Saved data entries
════════
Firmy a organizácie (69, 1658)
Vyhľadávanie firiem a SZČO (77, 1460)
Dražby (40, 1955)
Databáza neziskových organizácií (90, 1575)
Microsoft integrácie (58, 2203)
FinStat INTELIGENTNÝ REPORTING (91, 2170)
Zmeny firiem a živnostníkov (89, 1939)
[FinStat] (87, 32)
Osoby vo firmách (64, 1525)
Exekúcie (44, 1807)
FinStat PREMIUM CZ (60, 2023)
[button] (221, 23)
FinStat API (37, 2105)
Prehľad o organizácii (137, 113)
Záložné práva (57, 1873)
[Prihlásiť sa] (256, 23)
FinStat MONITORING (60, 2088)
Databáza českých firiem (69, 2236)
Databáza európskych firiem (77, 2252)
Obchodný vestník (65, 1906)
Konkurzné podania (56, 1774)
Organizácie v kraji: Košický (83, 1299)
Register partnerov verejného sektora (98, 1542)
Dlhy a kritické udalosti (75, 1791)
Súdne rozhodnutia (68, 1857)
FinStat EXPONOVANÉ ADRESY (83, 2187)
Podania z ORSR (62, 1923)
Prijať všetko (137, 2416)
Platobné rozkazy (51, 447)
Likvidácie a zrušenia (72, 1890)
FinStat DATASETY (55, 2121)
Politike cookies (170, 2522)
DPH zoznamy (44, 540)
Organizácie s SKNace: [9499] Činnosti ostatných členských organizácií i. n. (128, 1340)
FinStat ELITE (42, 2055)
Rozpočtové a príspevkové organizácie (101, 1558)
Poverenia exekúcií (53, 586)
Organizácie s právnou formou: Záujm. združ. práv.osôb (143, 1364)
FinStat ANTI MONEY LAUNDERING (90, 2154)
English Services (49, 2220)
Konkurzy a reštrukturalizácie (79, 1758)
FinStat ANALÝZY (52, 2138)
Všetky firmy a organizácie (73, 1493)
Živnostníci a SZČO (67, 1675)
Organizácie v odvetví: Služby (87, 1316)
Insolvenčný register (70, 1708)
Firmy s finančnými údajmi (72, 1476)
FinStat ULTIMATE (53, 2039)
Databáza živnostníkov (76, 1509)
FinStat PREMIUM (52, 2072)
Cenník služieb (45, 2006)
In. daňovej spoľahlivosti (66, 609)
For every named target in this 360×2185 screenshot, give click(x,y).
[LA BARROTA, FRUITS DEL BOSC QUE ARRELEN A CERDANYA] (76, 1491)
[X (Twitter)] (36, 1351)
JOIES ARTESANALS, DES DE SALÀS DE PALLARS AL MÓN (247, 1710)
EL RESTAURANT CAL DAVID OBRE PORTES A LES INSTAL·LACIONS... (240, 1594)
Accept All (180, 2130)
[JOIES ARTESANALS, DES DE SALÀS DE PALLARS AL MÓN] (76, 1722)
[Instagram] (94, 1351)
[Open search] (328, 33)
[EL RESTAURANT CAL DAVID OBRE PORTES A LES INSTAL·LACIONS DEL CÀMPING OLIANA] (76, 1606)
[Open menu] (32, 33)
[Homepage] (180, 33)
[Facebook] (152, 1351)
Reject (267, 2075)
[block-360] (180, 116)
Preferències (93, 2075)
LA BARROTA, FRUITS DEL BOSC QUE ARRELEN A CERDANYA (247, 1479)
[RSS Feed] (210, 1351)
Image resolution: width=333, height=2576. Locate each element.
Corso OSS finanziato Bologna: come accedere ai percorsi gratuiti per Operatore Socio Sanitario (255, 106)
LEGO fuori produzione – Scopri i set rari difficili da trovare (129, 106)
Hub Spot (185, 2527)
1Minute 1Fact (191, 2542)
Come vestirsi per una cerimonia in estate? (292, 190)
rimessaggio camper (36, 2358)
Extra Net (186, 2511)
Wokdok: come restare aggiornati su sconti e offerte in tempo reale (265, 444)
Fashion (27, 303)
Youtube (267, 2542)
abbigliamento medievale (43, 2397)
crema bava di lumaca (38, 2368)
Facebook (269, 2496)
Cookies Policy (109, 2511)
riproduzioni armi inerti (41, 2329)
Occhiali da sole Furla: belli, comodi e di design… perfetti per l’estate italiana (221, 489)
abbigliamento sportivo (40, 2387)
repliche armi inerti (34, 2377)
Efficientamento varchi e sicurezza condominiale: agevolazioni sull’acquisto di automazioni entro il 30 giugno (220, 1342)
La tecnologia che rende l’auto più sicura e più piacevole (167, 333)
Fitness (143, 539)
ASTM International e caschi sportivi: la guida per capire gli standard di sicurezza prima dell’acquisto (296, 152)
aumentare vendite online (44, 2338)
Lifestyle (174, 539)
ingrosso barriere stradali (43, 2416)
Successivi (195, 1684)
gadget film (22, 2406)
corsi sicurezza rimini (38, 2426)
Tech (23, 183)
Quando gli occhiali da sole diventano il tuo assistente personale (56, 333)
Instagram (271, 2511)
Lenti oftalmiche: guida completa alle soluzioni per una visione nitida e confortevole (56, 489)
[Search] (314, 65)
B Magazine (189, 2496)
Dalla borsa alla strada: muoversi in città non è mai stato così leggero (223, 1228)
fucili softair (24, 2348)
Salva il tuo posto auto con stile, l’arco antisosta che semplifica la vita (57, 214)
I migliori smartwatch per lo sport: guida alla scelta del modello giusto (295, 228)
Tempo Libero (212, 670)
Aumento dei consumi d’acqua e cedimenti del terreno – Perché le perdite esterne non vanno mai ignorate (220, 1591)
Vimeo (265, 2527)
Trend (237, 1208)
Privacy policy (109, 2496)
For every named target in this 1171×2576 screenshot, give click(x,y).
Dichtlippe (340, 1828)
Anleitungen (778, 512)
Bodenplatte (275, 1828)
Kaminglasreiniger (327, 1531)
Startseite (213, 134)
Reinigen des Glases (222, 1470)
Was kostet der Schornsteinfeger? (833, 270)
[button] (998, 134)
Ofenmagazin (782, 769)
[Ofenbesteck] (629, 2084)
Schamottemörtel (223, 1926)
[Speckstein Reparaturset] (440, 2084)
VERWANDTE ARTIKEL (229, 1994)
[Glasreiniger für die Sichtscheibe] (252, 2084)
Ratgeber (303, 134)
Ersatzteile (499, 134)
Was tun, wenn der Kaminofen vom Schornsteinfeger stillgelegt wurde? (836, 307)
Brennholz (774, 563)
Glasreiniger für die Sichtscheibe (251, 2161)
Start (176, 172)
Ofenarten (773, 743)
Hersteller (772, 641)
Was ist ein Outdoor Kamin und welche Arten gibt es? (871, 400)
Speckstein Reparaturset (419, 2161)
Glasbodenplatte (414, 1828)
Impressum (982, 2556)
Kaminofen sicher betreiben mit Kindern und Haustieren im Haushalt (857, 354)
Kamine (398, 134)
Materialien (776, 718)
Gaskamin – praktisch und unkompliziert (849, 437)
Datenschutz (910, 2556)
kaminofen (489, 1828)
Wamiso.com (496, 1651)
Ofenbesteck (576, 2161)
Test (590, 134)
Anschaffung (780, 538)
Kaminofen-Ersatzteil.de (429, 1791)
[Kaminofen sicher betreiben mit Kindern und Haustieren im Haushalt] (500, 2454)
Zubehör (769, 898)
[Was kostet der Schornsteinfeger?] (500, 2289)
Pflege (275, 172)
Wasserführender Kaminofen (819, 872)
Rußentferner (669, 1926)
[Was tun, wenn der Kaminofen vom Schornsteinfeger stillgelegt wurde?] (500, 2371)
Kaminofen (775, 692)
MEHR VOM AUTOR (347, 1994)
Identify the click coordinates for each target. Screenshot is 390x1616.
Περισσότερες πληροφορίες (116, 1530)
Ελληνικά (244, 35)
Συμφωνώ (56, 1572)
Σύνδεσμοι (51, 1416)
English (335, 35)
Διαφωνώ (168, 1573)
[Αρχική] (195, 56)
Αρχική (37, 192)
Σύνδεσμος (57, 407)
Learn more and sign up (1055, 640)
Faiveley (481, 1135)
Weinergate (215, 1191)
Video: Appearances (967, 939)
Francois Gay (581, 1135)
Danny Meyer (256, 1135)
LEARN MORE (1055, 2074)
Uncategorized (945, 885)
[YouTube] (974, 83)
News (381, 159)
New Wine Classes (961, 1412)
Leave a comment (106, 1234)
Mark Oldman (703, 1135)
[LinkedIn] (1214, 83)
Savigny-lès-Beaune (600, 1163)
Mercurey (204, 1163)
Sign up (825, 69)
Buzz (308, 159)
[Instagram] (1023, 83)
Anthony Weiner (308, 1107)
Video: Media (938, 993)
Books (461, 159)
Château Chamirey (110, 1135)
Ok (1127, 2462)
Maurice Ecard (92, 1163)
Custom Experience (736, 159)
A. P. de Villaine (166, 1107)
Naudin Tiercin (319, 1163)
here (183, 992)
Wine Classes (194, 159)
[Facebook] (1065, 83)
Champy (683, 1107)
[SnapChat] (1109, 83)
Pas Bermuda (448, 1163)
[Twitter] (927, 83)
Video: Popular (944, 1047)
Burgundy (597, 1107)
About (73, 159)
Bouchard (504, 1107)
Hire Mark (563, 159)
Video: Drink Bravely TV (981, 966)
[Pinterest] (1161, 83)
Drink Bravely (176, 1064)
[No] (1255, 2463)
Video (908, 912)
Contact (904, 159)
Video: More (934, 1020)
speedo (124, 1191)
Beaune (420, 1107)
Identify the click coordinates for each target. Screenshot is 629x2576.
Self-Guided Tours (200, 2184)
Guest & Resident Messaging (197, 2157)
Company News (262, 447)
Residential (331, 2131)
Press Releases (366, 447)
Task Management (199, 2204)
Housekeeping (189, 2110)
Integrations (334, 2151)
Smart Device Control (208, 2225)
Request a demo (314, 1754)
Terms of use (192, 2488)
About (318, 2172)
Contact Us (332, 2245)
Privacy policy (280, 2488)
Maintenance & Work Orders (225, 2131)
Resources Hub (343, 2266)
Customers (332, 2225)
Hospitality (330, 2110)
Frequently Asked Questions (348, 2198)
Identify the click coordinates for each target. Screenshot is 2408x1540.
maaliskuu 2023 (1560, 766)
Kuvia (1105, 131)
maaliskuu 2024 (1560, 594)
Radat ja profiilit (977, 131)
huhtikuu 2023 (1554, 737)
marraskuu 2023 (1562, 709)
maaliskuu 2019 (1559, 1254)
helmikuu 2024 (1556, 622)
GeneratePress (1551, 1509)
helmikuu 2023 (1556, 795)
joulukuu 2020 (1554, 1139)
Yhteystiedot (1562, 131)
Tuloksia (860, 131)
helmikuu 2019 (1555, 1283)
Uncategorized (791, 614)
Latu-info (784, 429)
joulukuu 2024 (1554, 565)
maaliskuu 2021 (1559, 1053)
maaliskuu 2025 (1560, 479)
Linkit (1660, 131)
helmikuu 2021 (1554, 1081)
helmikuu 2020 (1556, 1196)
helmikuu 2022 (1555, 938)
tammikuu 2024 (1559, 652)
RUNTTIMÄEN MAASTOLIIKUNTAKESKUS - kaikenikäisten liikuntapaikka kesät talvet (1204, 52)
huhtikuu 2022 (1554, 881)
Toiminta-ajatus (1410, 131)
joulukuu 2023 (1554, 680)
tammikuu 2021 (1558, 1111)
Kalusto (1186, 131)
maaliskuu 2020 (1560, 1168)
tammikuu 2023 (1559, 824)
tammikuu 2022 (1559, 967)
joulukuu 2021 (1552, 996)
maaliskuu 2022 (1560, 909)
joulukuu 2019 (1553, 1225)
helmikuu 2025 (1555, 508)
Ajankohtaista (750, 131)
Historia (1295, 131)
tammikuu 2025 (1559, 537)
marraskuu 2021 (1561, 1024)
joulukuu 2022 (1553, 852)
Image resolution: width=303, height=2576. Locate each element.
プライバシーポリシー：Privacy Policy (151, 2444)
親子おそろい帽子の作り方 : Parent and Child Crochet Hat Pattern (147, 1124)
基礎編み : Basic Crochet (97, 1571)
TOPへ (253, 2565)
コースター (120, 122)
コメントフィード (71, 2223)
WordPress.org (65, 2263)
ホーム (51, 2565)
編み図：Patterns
════════
▸ Work order: Write out exactly the lines above between the line with "Screenshot is 2408x1540." and the line with "huhtikuu 2022 (1554, 881)", inclusive, and nothing beyond them.

▸ Written solution:
Identify the click coordinates for each target. Screenshot is 2408x1540.
maaliskuu 2023 (1560, 766)
Kuvia (1105, 131)
maaliskuu 2024 (1560, 594)
Radat ja profiilit (977, 131)
huhtikuu 2023 (1554, 737)
marraskuu 2023 (1562, 709)
maaliskuu 2019 (1559, 1254)
helmikuu 2024 (1556, 622)
GeneratePress (1551, 1509)
helmikuu 2023 (1556, 795)
joulukuu 2020 (1554, 1139)
Yhteystiedot (1562, 131)
Tuloksia (860, 131)
helmikuu 2019 (1555, 1283)
Uncategorized (791, 614)
Latu-info (784, 429)
joulukuu 2024 (1554, 565)
maaliskuu 2021 (1559, 1053)
maaliskuu 2025 (1560, 479)
Linkit (1660, 131)
helmikuu 2021 (1554, 1081)
helmikuu 2020 (1556, 1196)
helmikuu 2022 (1555, 938)
tammikuu 2024 (1559, 652)
RUNTTIMÄEN MAASTOLIIKUNTAKESKUS - kaikenikäisten liikuntapaikka kesät talvet (1204, 52)
huhtikuu 2022 (1554, 881)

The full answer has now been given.